Essentially, these roles have narrowed the focus of system administrators and systems engineers. In one, you are concerned with CI/CD, and in the other you are making and maintaining cloudy solutions for people. This is yet another layer of abstraction for people, but it also means that most people do not know how to configure underlying software anymore. Because they lack knowledge of how to configure underlying software, they also require automation frameworks.
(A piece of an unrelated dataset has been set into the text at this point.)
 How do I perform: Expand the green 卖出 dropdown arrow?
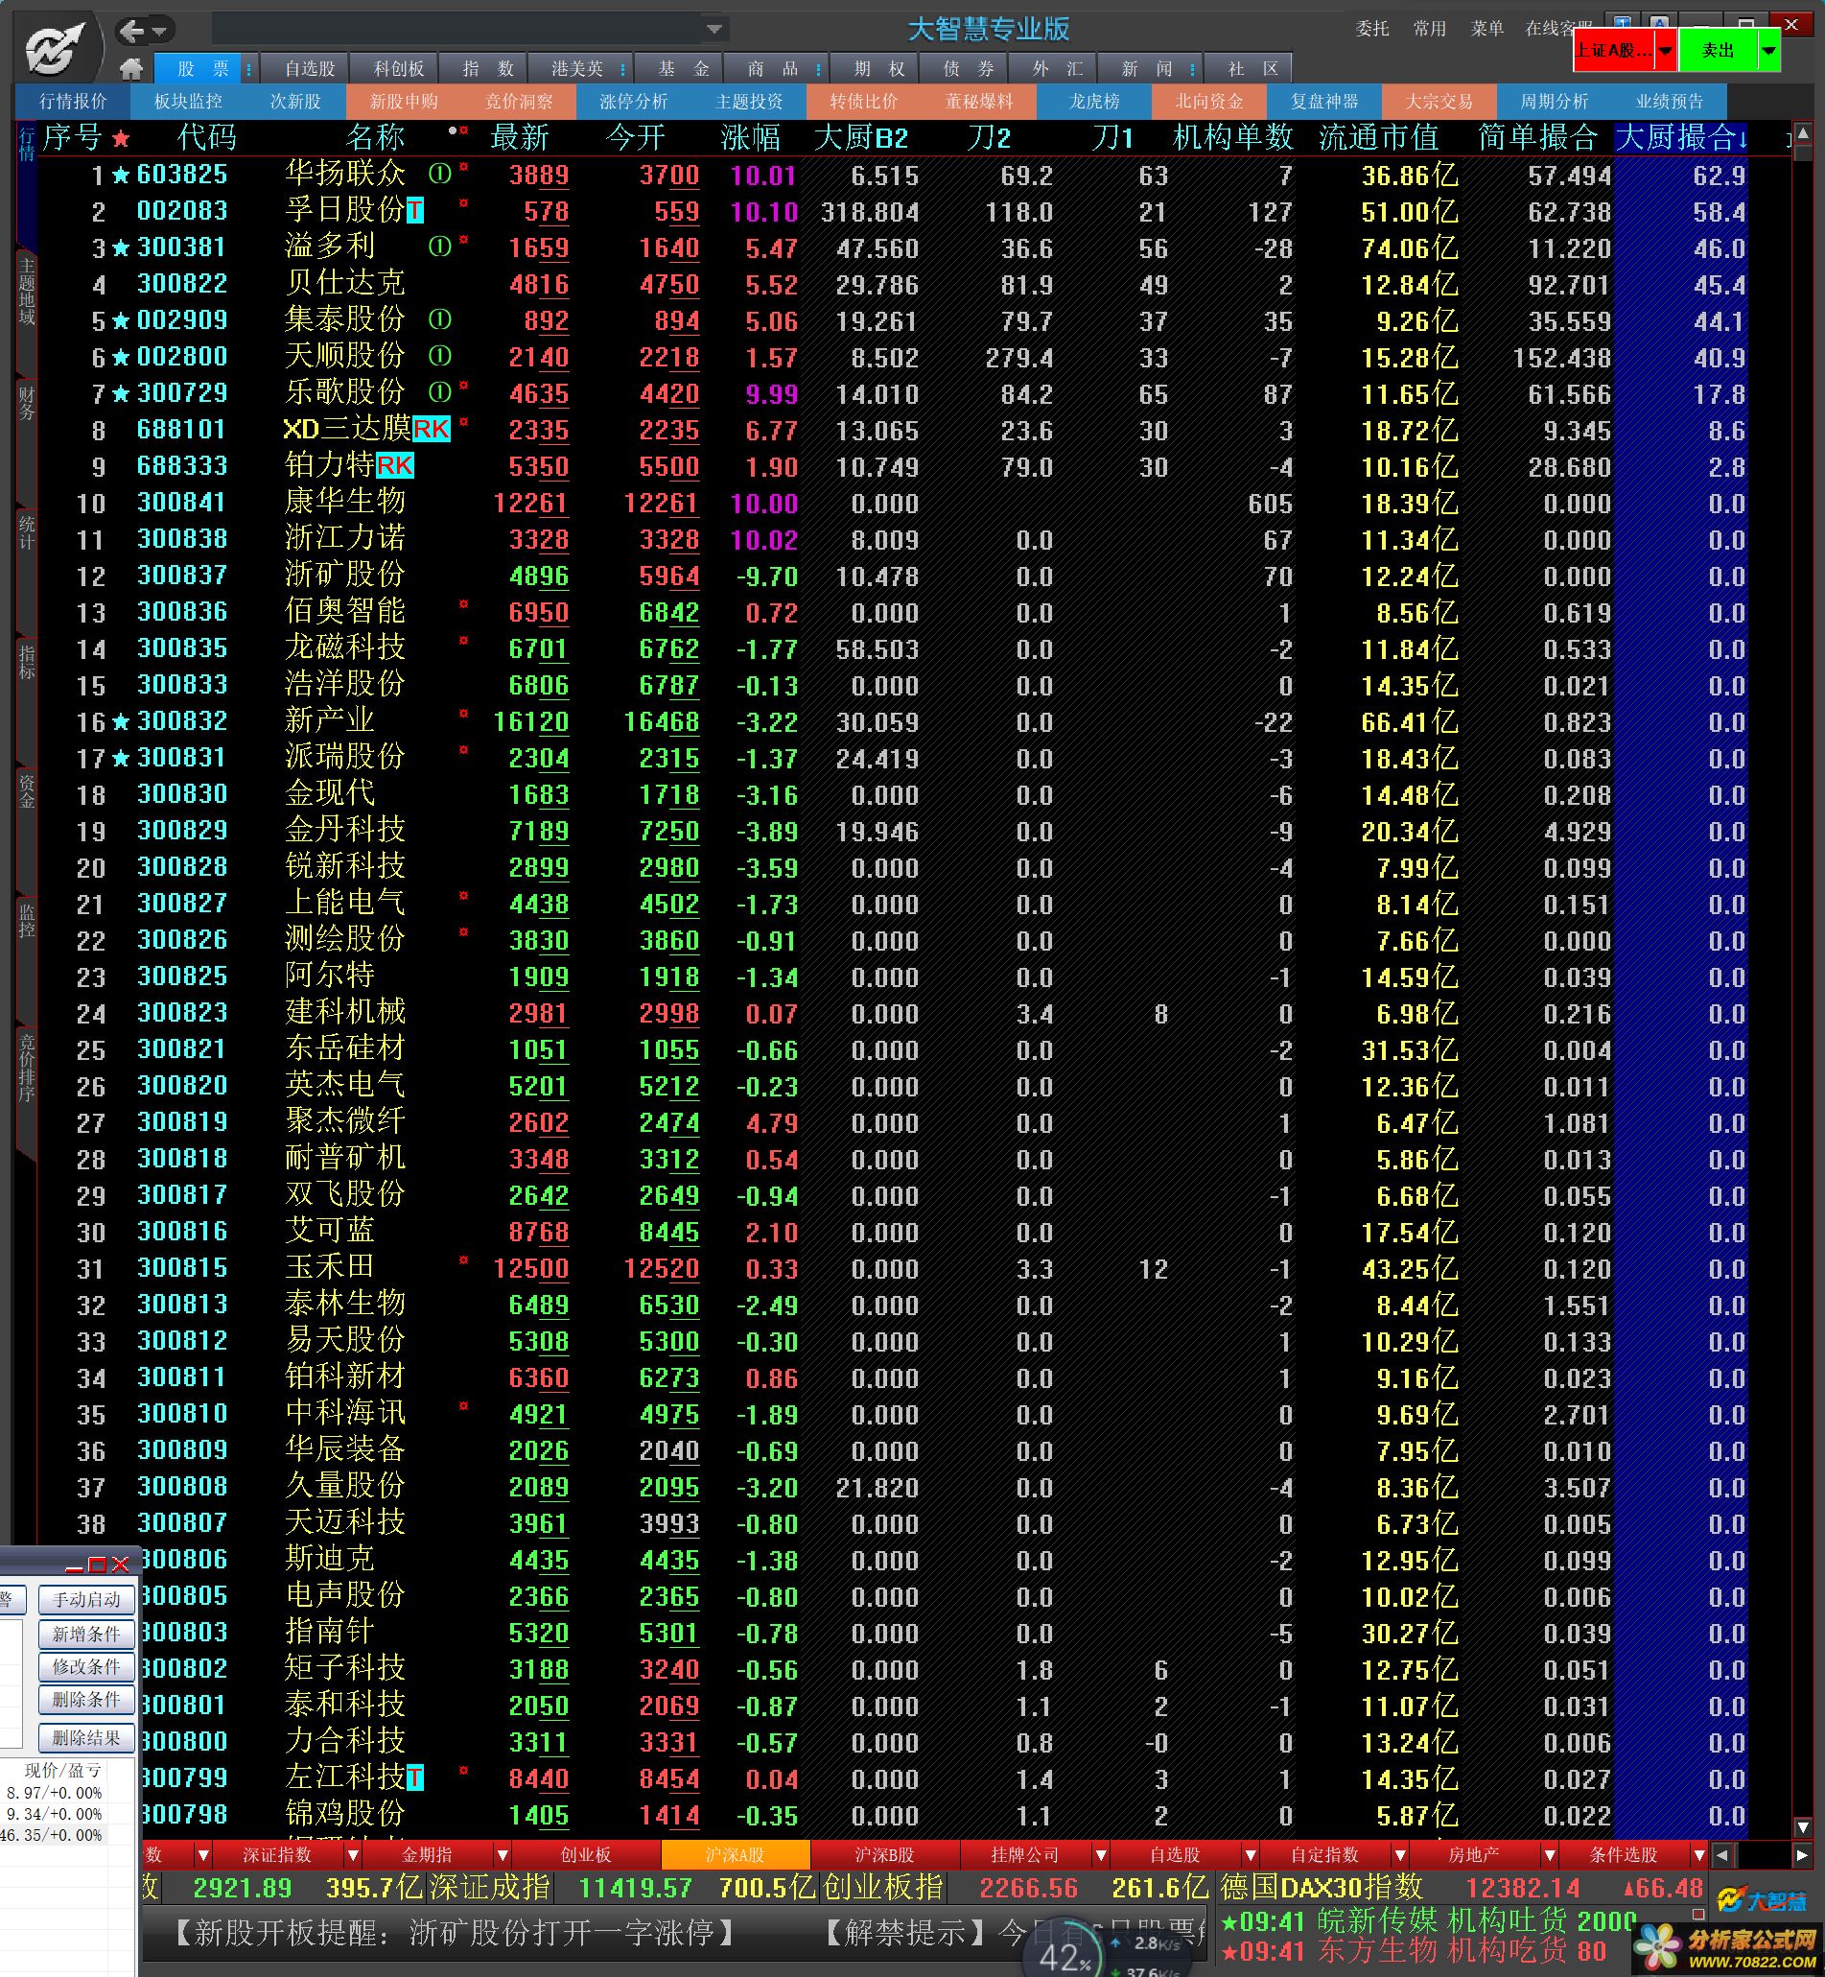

They now do not know how to automate their workflows with Bash, Ruby, Python, or anything else. They need the cloud system to do it for them, which means that they get very vendor locked.
EDIT: the plus side of a new abstraction layer is cheaper tech departments at non-tech companies (fewer and cheaper personnel); which also means that pretty much everyone wants to be a software developer now, and very few people want to be SAs, SEs, DOEs, or SREs; you have to know everybit as much but you get paid much less.
All of this may bust. Increasingly, more and more people are becoming wary of monopolistic tech giants. The cost of their datacenters on the planet is increasingly rapidly. The governments of the world are growing wary of their increasing power. For businesses, complete reliance on a third party who has vastly more power isn't as palatable as it used to be. We may see a resurgence of smaller DCs and bare metal deployment, but any such change would only happen if another massive tech bust occurs. The reality that I see is that we may see both models live in tandem indefinitely, as there are differing use-cases that make either more suitable.
However, there are plenty of companies that will sell you a system, including varying levels of support. You then, of course, have to hire your own DevOps engineers that will deal with the areas the support doesn't cover, which, given the complexity, is still an awful lot. Or you do everything in-house, which means hiring even more people.
TL;DR DevOps engineers won't be out of the job anytime soon. Same for Kubernetes developers.